Deutsche Staatsrechtswissenschaftler arbeiten empiriefrei. Sie nehmen keine gutachterliche Hilfe der Human- und Gesellschaftswissenschaften in Anspruch. Statt dessen rechtfertigen sie ihre Schlussfolgerungen durch wechselseitige Bezugnahmen auf ihre theoretischen Schriften. Die unter ihnen „herrschende Meinung“ dient in der juristischen Ausbildung und vielfach auch in Rechtsprechung und Politik als Wahrheitssurrogat.
Die „herrschende Meinung“ in der deutschen Jurisprudenz suggeriert, dass im Verhältnis zwischen Regierungen und Richtern Theodor Eschenburgs Erkenntnis: „Wer befördert, befiehlt“ keine Geltung habe. Endet die menschliche Fehlbarkeit mit der Ernennung zum Richter?
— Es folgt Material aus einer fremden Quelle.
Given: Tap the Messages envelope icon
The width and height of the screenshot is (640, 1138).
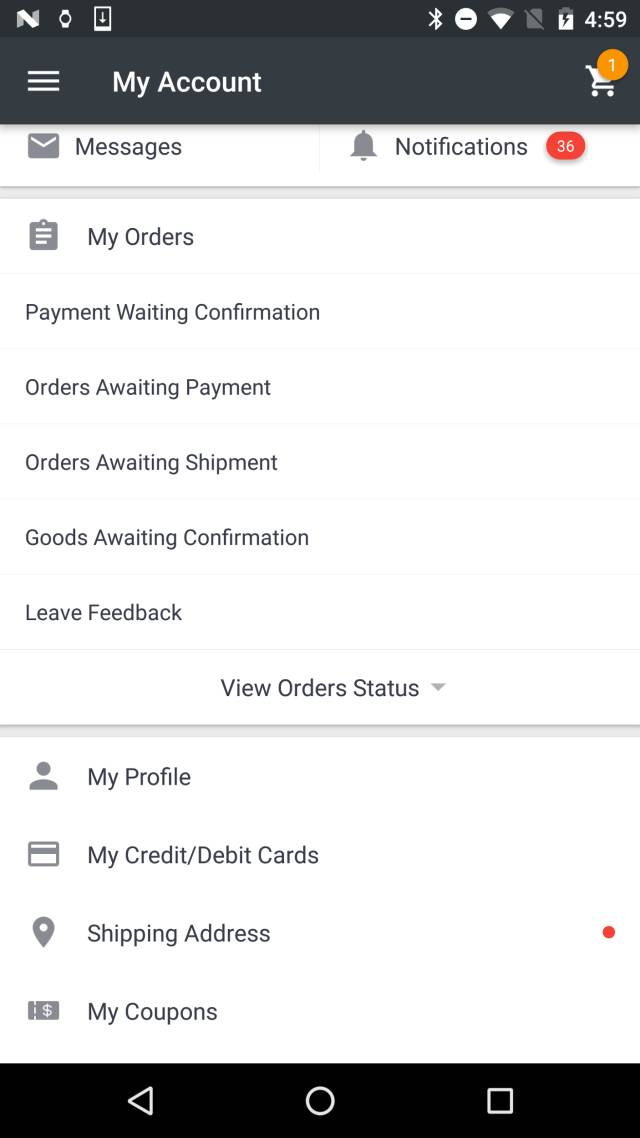Looking at the screenshot, I should click(x=43, y=146).
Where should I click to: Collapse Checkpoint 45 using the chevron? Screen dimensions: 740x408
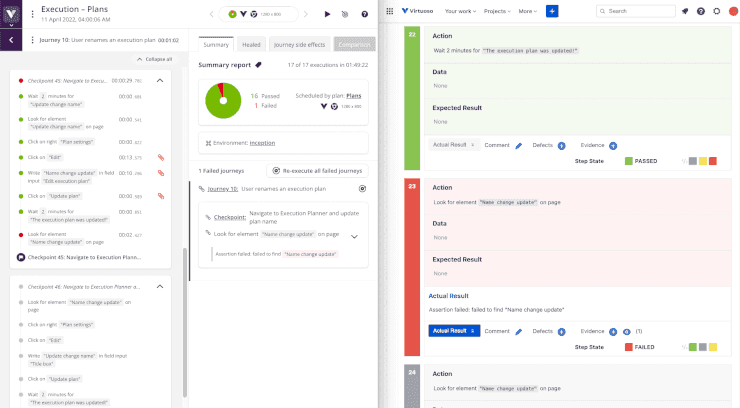click(160, 80)
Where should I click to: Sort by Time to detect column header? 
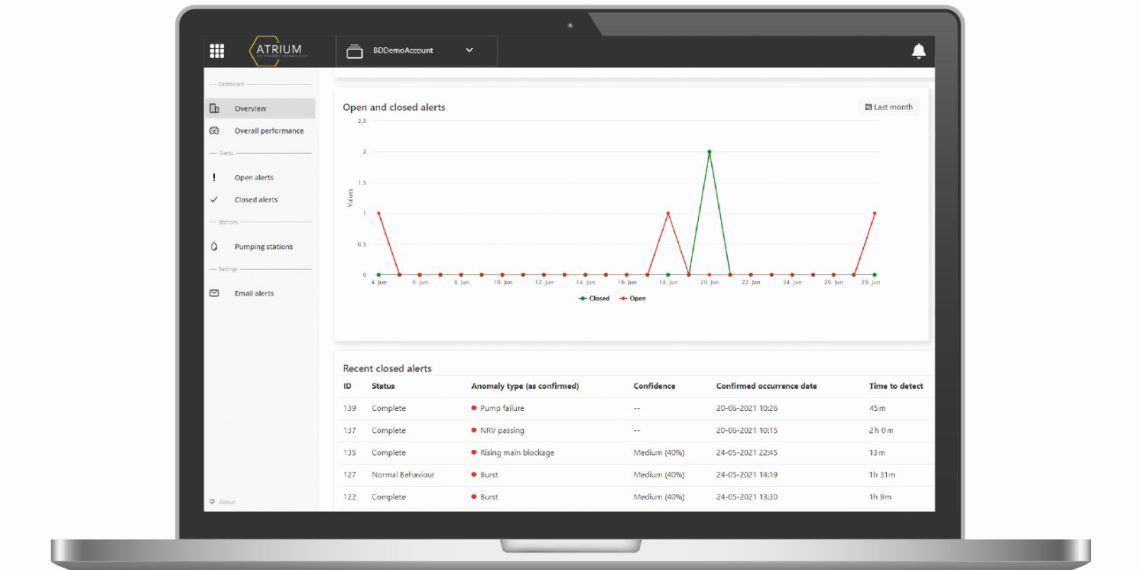coord(895,386)
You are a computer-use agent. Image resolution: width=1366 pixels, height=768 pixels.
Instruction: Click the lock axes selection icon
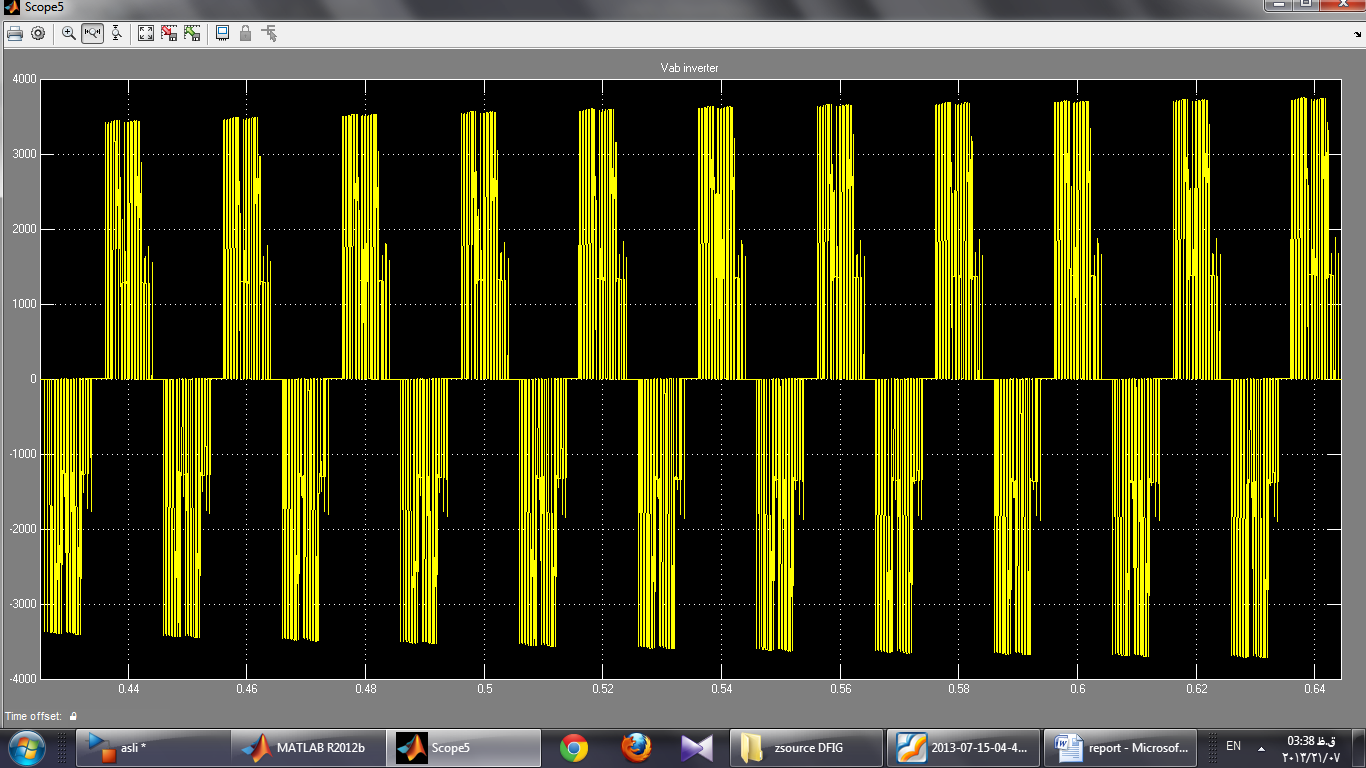click(x=245, y=33)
Die humanwissenschaftliche Unterstellung durch fachfremde Autoritäten ist nicht ungefährlich.
Udo Hochschild
¹ So der Philosoph und Soziologe Hans Albert, der hierin eine der wesentlichen Gemeinsamkeiten zwischen Jurisprudenz und Theologie erblickt (Die Jurisprudenz im Lichte des Kritizismus in: Hans Albert Lesebuch, Abschnitt Erkenntnis und Recht (S. 243 u. 250), UTB, Tübingen, 2001).